■ Selected extract ■
*-*-*

Flood Infections Kill Four

By Joyce Howard Price
THE WASHINGTON TIMES
Published September 8, 2005


Four persons have died in what federal health officials think was likely a bacterial infection circulating in Hurricane Katrina's contaminated floodwaters in New Orleans, and new EPA tests show the water is full of sewage and lead.

Environmental Protection Agency Director Stephen L. Johnson said yesterday that the amount of E. coli and coliform, a bacterium found in sewage, in the water was at least 10 times EPA's recommended levels. Lead levels in the water also were elevated, he said.

"Human contact with the floodwaters should be avoided as much as possible ... and no one should drink the floodwaters, especially children," Mr. Johnson said at a press conference, where he released testing data for post-hurricane water samples collected daily since Friday from residential sections of New Orleans.

Mr. Johnson was joined by Dr. Julie Gerberding, director of the Centers for Disease Control and Prevention (CDC), who said it was essential for anyone remaining in New Orleans to leave as soon as possible because of the dangers posed by the floodwaters.

Police and soldiers in New Orleans used the warnings to try to coax the last 10,000 or so holdouts to leave the city.

"A large group of young armed men armed with M-16s just arrived at my door and told me that I have to leave," said Patrick McCarty, who lives in the city's Lower Garden District. "While not saying they would arrest you, the inference is clear."

*-*-*

Saved entries:
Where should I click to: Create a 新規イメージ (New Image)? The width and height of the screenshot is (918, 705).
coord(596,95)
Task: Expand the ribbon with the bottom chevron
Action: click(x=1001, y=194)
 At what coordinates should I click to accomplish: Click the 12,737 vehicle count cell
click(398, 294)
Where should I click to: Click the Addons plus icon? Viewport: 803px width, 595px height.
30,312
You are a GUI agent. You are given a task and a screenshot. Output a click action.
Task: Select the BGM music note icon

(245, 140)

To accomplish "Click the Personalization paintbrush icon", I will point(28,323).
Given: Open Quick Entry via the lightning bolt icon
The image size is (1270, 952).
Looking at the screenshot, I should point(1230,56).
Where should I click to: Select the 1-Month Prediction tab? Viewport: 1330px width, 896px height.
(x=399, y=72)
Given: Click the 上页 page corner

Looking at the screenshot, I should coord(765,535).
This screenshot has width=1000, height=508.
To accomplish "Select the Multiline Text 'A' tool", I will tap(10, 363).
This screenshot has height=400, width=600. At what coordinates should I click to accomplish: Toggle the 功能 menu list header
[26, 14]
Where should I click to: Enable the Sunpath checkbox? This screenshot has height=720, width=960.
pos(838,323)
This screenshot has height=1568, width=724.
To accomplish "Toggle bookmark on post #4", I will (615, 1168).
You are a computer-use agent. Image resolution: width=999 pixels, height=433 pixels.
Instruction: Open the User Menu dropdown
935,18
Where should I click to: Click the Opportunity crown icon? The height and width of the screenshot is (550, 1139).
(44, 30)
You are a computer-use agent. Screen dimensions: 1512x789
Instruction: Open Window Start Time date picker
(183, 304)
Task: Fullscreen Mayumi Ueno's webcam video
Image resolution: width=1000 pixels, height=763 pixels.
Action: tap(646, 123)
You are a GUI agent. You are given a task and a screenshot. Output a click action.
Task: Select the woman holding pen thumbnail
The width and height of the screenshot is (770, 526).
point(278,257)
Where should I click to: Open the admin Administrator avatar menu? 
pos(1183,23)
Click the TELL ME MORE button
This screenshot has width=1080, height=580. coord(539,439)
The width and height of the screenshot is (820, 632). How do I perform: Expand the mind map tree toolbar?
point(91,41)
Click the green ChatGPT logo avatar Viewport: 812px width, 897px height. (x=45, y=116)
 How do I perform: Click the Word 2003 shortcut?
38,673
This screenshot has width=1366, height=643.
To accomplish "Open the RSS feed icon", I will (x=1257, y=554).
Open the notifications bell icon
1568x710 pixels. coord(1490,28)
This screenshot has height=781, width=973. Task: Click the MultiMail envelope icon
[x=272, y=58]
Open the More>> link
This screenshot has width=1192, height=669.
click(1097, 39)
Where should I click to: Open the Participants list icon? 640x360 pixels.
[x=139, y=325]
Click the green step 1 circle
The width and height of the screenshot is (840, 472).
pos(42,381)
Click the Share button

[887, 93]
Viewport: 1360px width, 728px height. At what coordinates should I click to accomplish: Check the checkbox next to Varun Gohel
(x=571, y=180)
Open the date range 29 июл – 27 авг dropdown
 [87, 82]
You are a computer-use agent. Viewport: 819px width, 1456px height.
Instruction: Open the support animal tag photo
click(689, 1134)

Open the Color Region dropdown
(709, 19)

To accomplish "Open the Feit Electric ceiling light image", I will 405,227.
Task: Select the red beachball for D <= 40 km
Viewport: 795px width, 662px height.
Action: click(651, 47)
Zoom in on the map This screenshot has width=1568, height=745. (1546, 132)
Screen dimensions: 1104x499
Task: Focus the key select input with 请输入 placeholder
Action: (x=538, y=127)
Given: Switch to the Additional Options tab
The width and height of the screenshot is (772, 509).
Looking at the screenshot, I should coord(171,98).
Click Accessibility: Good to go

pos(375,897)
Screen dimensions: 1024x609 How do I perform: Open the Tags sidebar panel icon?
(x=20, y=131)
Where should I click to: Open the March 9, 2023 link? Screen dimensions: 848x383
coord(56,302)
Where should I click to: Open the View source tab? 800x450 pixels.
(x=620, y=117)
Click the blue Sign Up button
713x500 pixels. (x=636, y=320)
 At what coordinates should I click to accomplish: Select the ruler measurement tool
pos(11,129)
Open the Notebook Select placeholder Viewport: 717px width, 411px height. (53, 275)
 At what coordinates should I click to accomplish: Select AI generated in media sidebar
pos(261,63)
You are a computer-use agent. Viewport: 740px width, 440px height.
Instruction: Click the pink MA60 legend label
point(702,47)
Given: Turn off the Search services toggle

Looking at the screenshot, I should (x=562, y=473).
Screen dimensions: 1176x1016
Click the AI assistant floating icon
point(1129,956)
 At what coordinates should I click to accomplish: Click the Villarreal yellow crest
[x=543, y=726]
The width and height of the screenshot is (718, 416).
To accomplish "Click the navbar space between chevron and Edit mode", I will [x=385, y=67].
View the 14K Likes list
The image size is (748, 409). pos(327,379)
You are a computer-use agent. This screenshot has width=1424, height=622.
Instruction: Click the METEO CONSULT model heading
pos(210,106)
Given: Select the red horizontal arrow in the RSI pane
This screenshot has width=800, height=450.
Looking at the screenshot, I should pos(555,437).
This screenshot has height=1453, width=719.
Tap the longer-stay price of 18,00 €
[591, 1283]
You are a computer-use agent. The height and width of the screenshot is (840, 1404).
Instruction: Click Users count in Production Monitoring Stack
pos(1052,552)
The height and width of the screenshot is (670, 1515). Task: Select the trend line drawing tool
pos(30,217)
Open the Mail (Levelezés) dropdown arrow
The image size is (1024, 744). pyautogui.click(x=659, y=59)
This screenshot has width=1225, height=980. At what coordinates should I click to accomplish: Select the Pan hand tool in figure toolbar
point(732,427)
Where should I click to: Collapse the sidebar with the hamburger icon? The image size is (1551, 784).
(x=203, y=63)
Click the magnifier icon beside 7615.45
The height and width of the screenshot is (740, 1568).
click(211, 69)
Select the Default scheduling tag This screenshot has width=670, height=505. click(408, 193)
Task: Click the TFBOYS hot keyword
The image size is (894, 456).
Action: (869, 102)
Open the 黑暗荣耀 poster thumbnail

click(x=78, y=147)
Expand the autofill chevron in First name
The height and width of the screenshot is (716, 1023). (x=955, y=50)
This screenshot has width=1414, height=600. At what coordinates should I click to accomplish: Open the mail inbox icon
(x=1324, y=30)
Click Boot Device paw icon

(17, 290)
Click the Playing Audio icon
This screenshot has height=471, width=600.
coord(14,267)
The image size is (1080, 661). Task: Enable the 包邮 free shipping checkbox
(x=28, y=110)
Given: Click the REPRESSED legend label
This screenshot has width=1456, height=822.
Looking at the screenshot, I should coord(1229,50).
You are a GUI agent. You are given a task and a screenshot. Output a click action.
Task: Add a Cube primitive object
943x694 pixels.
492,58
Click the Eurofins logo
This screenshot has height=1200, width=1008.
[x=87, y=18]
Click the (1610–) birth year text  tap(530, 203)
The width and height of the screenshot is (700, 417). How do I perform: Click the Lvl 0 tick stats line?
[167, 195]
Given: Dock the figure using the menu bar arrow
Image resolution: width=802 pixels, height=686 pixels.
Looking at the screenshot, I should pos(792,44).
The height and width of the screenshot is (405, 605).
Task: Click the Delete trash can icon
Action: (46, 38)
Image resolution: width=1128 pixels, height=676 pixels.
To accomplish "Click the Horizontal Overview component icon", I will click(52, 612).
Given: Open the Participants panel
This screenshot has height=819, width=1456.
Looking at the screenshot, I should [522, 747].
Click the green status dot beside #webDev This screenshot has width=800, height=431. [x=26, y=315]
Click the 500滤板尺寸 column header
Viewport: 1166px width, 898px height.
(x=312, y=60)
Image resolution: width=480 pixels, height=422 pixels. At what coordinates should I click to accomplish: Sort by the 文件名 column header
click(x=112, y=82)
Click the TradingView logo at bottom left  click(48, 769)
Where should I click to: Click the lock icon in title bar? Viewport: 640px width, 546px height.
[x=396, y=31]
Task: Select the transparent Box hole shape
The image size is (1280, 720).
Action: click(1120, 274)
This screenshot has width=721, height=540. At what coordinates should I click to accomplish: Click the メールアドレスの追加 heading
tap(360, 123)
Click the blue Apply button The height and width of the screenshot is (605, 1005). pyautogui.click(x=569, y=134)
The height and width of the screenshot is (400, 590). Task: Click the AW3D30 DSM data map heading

*-*-*

■ Your tasks ■
#1 Quote the stretch of the floodwater article from "Flood Infections Kill" through "of New Orleans.".
#2 According to the floodwater article, how did the levels of E. coli and coliform in the New Orleans water compare with EPA's recommended levels?

■ Task-by-task solutions ■
#1
Flood Infections Kill Four

By Joyce Howard Price
THE WASHINGTON TIMES
Published September 8, 2005


Four persons have died in what federal health officials think was likely a bacterial infection circulating in Hurricane Katrina's contaminated floodwaters in New Orleans, and new EPA tests show the water is full of sewage and lead.

Environmental Protection Agency Director Stephen L. Johnson said yesterday that the amount of E. coli and coliform, a bacterium found in sewage, in the water was at least 10 times EPA's recommended levels. Lead levels in the water also were elevated, he said.

"Human contact with the floodwaters should be avoided as much as possible ... and no one should drink the floodwaters, especially children," Mr. Johnson said at a press conference, where he released testing data for post-hurricane water samples collected daily since Friday from residential sections of New Orleans.

#2 They were at least 10 times EPA's recommended levels.